Ossus Library Index Young Indy Index

MYSTERY OF THE BLUES

Directed by Carl Schultz (1999, Lucasfilm)
Starring Sean Patrick Flannery and Harrison Ford (guest cast)

Indy discovers Jazz and the Blues from some of the greatest, while also crossing paths with Al Capone.

 

 

4 stars

August 16th, 2014 on DVD for the 3rd time  
   

I loved most the jam session where Indy tries to play with the band, and they turn Turkey in the Straw into various melodies; it's inspiring and amazing, and quite hilarious. The rest of the story is really well done, also. It's true that Indy doesn't bring anyone to justice, but most people don't. The title of the movie describes exactly what he will learn, and it's a lot of fun getting there. My only real complaint is that the amazing jazz/blues band disappears for most of the second half, when the boys are investigating Al Capone.

 

 

4 stars

November 19th, 1999 on Video for the second time  
   

This is my first rerun of any of the Young Indiana Jones Chronicles, and I discovered how much I miss this show!  The drama was great, there was the quick wit of so many characters, the naiveté of young Indy himself, and all the action and car chases you could want.

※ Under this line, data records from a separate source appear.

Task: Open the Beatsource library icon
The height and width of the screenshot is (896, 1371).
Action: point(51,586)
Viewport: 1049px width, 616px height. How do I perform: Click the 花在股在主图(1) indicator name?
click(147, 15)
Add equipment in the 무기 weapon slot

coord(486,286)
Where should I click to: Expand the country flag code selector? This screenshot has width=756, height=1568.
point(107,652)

Indy has returned from World War I, the Great War, and is in college, waitering at an Italian restaurant in Chicago to make a living.  There a jazz band plays, and he seems to spend more time listening to them than waitering.  He tries and eventually makes friends with the lead band member, Sid Bechet, who gives him a soprano saxophone and teaches him about Jazz.  The greatest scenes with this plot thread are when Sid teaches Indy how to play Twinkle Twinkle, Little Star, and Indy keeps playing it over and over, bland at first, then inserting some Jazz improvisation.  Great stuff. 

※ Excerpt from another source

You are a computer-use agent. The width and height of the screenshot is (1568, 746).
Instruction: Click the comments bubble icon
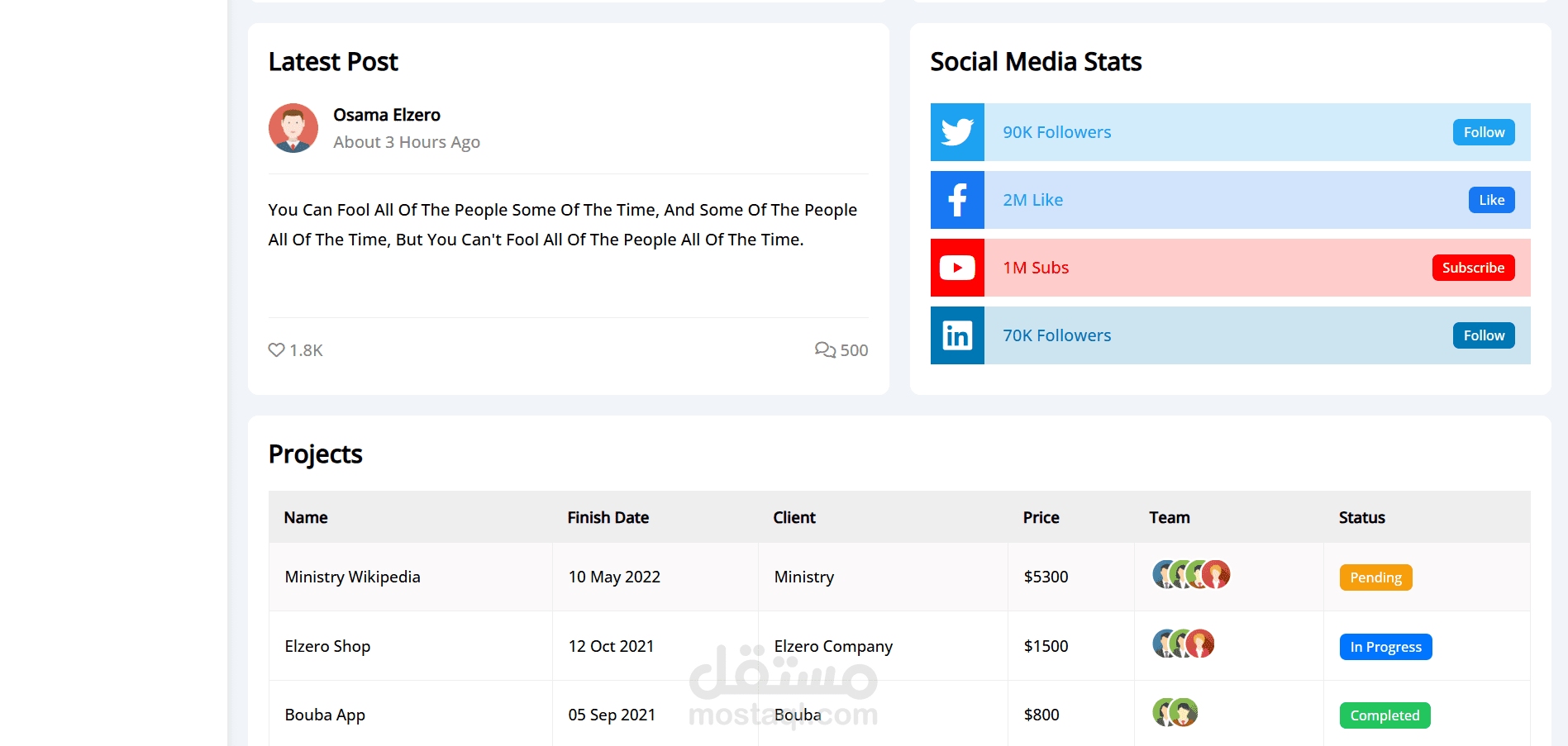point(824,350)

Indy also gets a lesson about black and white folk during this episode, because Sid is, of course, black.  Indy seems to be the only one who doesn't notice any difference between the blacks and whites.  The whites frown on him for crossing onto the black side of the beach, the blacks ignore or stare at him when he enters a blacks-only club or a black church.  Right away, Indy is lost; he doesn't understand the prejudice, and is at a loss at how to interpret it.

While at one of these clubs, Indy is told that although he knows how to play jazz, he doesn't know how to play the Blues.  He doesn't understand.  But Sid says it is a state of mind, a state of "why does the world have to be this way".

When his boss is killed in an apparent robbery, Indy, Ernest Hemmingway and Elliot Ness try to solve the mystery.  They discover some bootlegging "lemonade", get chased and shot at, and are brought before a Chicago gangster, who advises them not to stick their noses where they don’t belong.  Eventually, they discover Al Capone is the one who they are looking for.  But the police aren't interested. 

Tossed out of the police station, dumbfounded and at a complete loss, Indy is suddenly ready to play the blues.

It was fun to watch Hemmingway and Ness, because they are complete opposites.  Ness was the most nerdy of all, not drinking the alcohol because he ordered water, totally uneasy about breaking and entering, and totally aghast at the policeman when he tears up their evidence.  This is probably exactly what Ness was like as a youngster. 

The show was completely enjoyable, and the music was great, too.  I loved the jazz and blues they played.  I wish I had more of it.  Maybe it's time to go to the music store and look up Sid. 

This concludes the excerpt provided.